It was from the sacred Isle of Iona that St. Columba set out in the late 6th century on his mission into Pictland. His biographer noted that the Irish saint needed a translator to preach to King Brude, son of Maelchon, at Brude's court near the shores of Loch Ness. Normally, the King of Picts lived at Scone but he may have selected this site so that the saint could chalk up a victory of sorts. It seems that Nessie had snacked upon a local Pict, so the saint rowed out to the centre of the loch to convert the large monster from its heathenist tendencies; never again has Nessie, or "Nessiteras Rhombopteryx", repeated its dastardly deed of 565 AD. In today's age of technology, any recurrence of this miraculous event will be caught by a "LiveCam" focussed upon the loch. Whatever the mythology surrounding Columba's venture into the savage wilderness, there is certainly evidence of a change in the symbolism of Pictish stone carvings. I couldn't locate a single Pict to dispute any of this weighty evidence.
The ancient Celtic Church in Ross developed as a monastic clan church with its own Saint Duthus and hereditary, uncelibate priests. For reasons best known to the Pope at that time, the Church of Rome made an alliance with this Celtic Church in the 8th century with no attempt at reorganization or imposition of external doctrines. That strange partnership, between the old Celtic Church and Roman Catholicism, was erased during the Protestant Reformation some 8 centuries later.
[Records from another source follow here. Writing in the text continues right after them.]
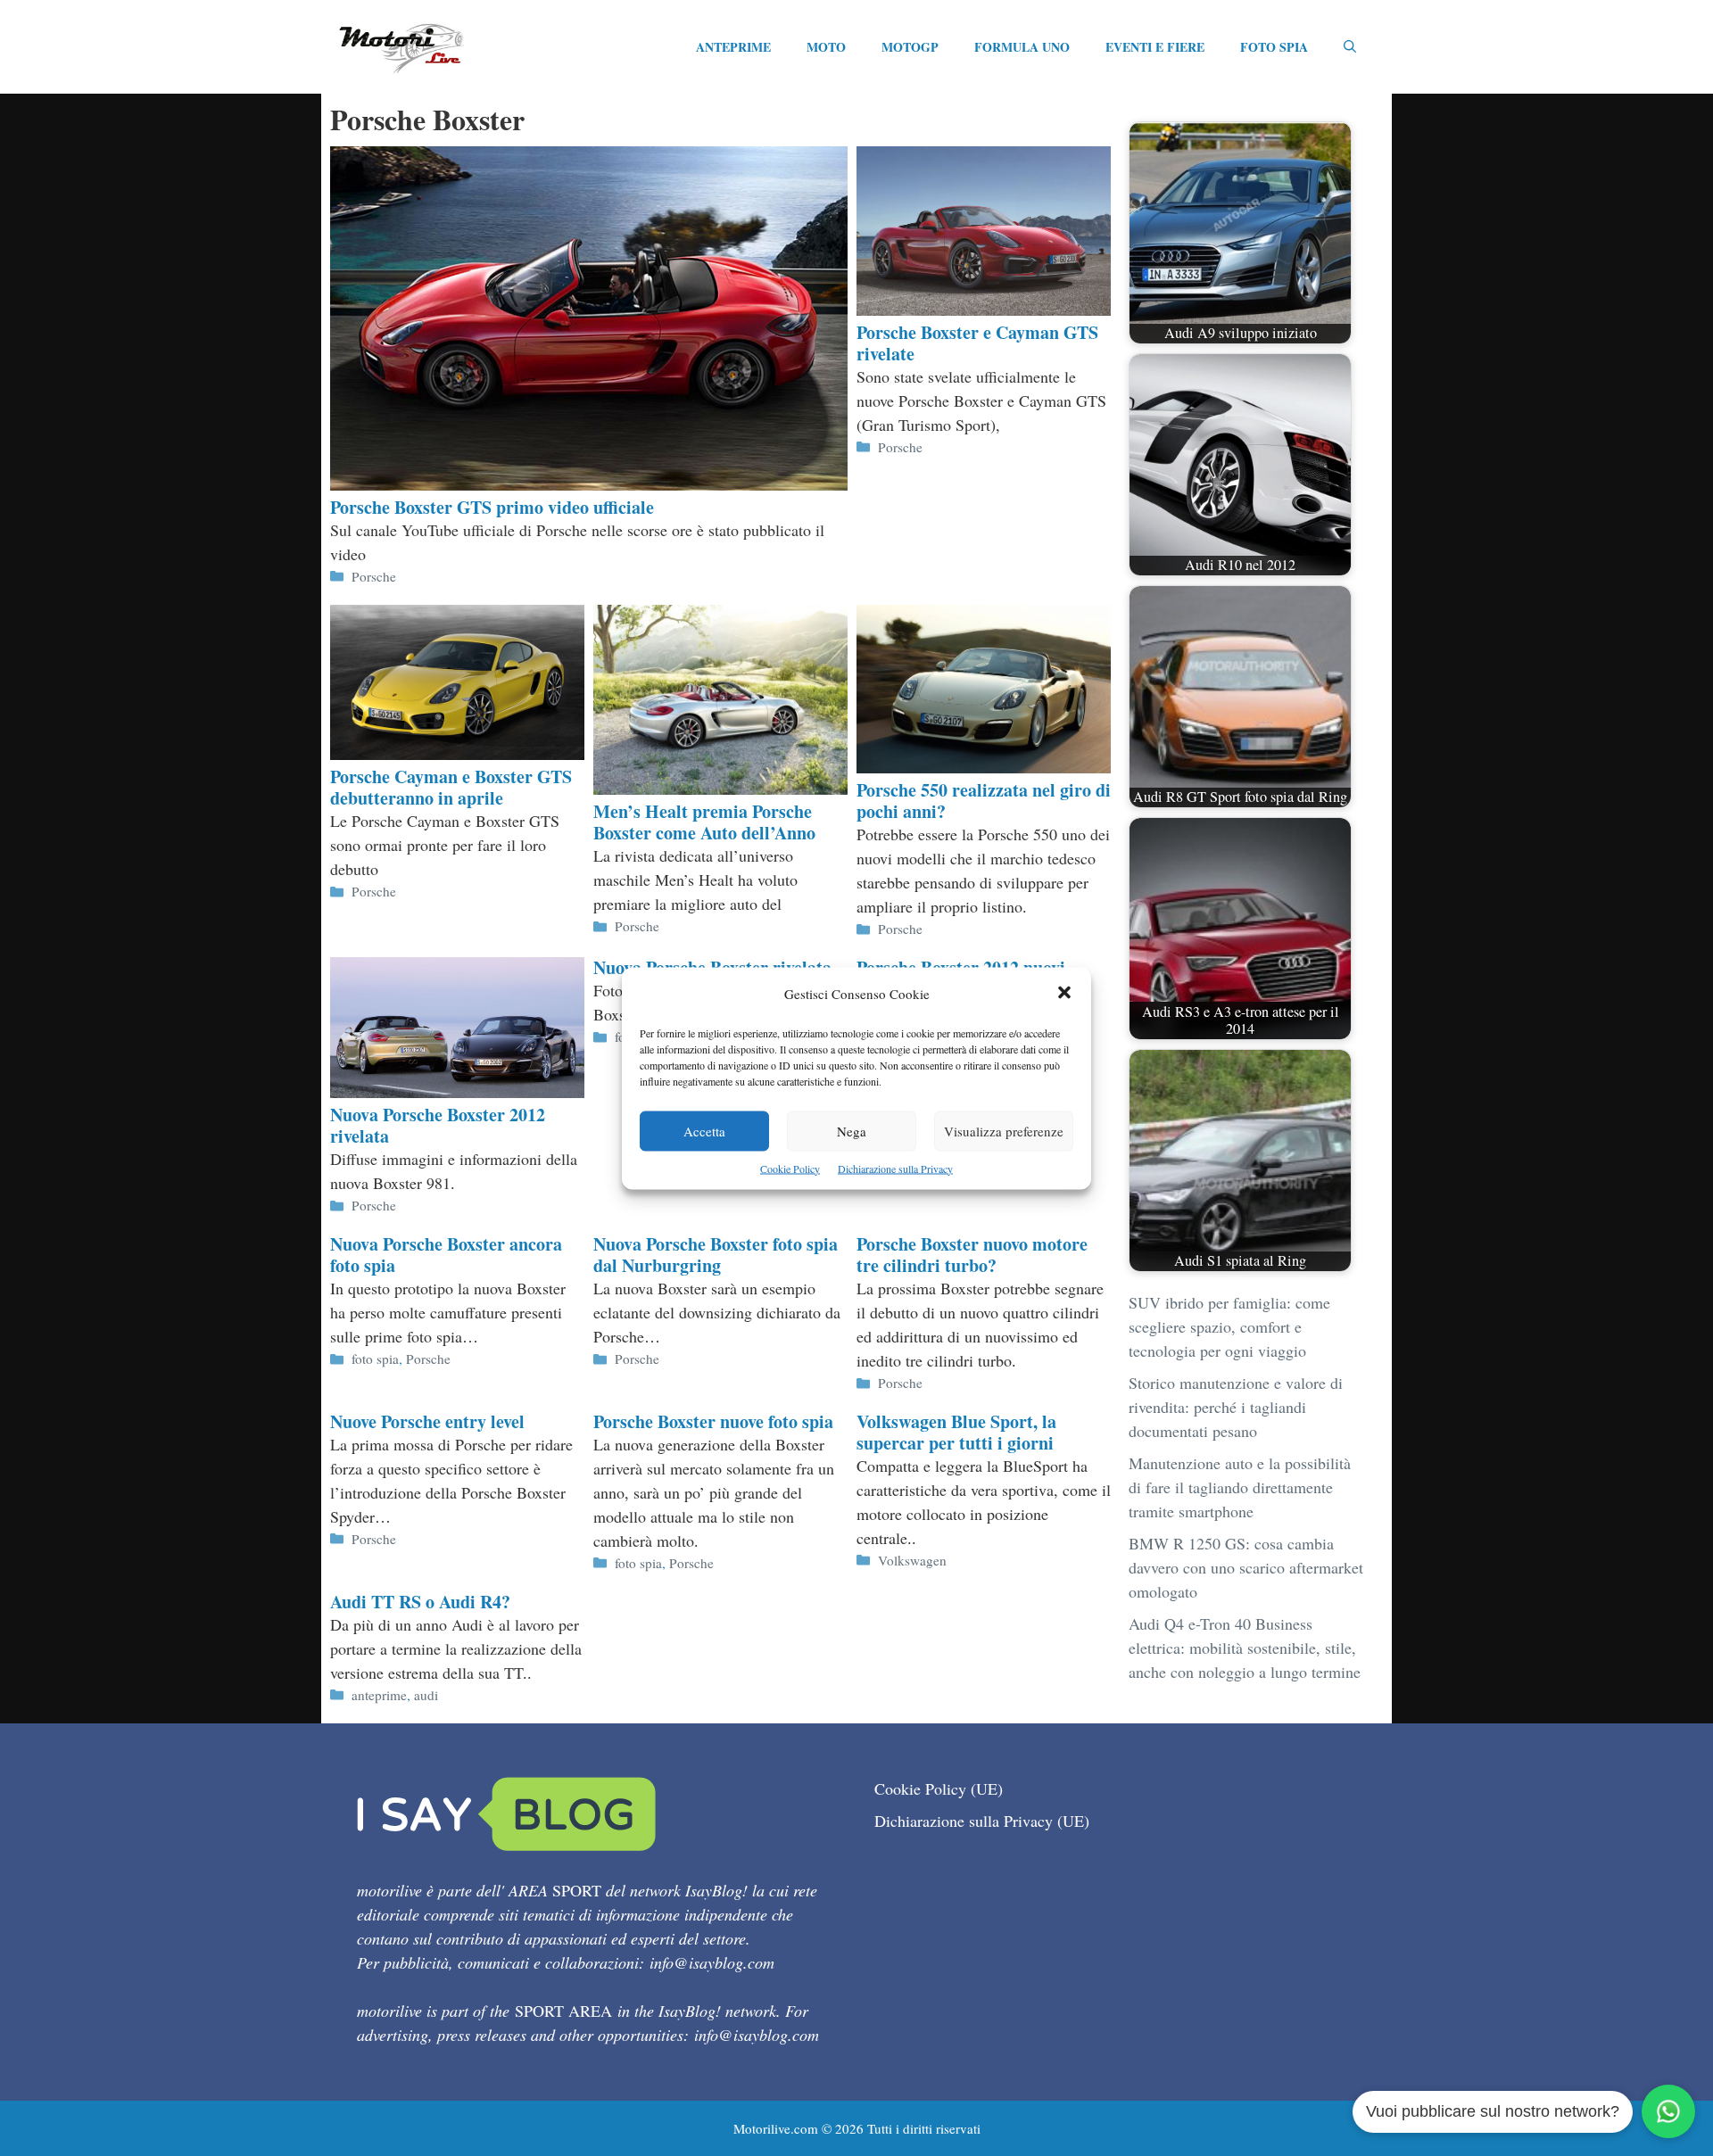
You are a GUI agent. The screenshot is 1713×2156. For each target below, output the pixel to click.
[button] (1064, 993)
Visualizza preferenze (1003, 1130)
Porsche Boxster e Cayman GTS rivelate (977, 343)
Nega (851, 1130)
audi (426, 1695)
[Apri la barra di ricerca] (1350, 47)
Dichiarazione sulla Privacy (895, 1168)
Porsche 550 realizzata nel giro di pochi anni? (983, 800)
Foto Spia (1274, 46)
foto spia (375, 1358)
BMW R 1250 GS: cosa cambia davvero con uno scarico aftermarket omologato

The Killearnan Church was built in 1744, and Donald Fraser entered his first record into the church register on "the eleventh day of Aprile one thousand seven hundred and fourty four". It goes on to say, "That Day Master Donald Fraser (who was ordained Minister of the Gospel at Killearnan the twenty-seventh Day of March last)" baptized the first baby. Years later, a Reverend John Kennedy, the minister to my ancestors, commented in the 1845 statistical account of Scotland that this same parish church was "every thing but comfortable as a place of worship. It was originally built, some hundred years ago, in the form of a cross; and in that form it now stands." You can almost hear his tch-tch! Regardless of the shape of the church, Reverend Kennedy might have been quite shocked to learn some "expert" had concluded that the Protestant Reformation would hardly advance a stone's throw northward beyond the bonnie, bonnie banks of Loch Lomond!
Alexander Ross, 9th of Balnagowan, was the progenitor of the Pitcalnie Cadet Branch. A descendant, Alexander Ross, became the nominal clan chief of Clan Ross when the Balnagown line ended. Alexander's eldest son was Malcolm Ross; his second son by a second marriage was Nicholas. Like other members of the fragmented clan, Alexander was a staunch Protestant, but somewhat more tolerant of Jacobites than his father had been and definitely pro-Royalist or Hanoverian in his public sentiments (unlike many plain clansfolk whose loyalties favoured a Scottish King over a German one). In addition, Alexander's uncle, Duncan Forbes of Culloden, was Lord President of the Court of Session for King George II's government in London. With great difficulty, Duncan Forbes and the Pitcalnie chief raised a Ross Independent Company to garrison the castle at Inverness. The issues were complex, involving anti-English sentiment, Protestant ethics and Nationalism (and perhaps even the ties between masonic guilds), but the main source of their difficulty was no lesser person than Malcolm Ross, the eldest son of Alexander in the Pitcalnie line. This son was a student at Aberdeen University at the time of the Rebellion of '45, and he was soon caught up in the rebel ferment, which arose in that area. In tribal times, such high-spiritedness in a chief's son earned clan respect and support when he, in turn, became the chief. In these times, according to Donald MacKinnon's THE CLAN ROSS, Malcolm's actions would eventually lead to disinheritance, the chieftainship falling to his half-brother, Nicholas. The Clan Chief had the final say. Malcolm Ross and his decimated rebel force fled to equally perilous Sutherland after they were ambushed prior to the Battle of Culloden (April 16th, 1746).